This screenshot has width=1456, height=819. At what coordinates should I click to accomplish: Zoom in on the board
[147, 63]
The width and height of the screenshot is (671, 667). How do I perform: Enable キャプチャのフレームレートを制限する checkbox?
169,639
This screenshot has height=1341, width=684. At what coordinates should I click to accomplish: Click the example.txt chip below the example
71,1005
---
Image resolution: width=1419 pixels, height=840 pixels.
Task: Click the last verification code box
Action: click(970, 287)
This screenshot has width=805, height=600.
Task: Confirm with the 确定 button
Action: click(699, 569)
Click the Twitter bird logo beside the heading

What is needed:
Pull out every line of the entries above that contains the string "width". Case matters.

Task solution:
This screenshot has width=1456, height=819. At what coordinates should I click to accomplish: Zoom in on the board
The width and height of the screenshot is (671, 667). How do I perform: Enable キャプチャのフレームレートを制限する checkbox?
This screenshot has height=1341, width=684. At what coordinates should I click to accomplish: Click the example.txt chip below the example
Image resolution: width=1419 pixels, height=840 pixels.
This screenshot has width=805, height=600.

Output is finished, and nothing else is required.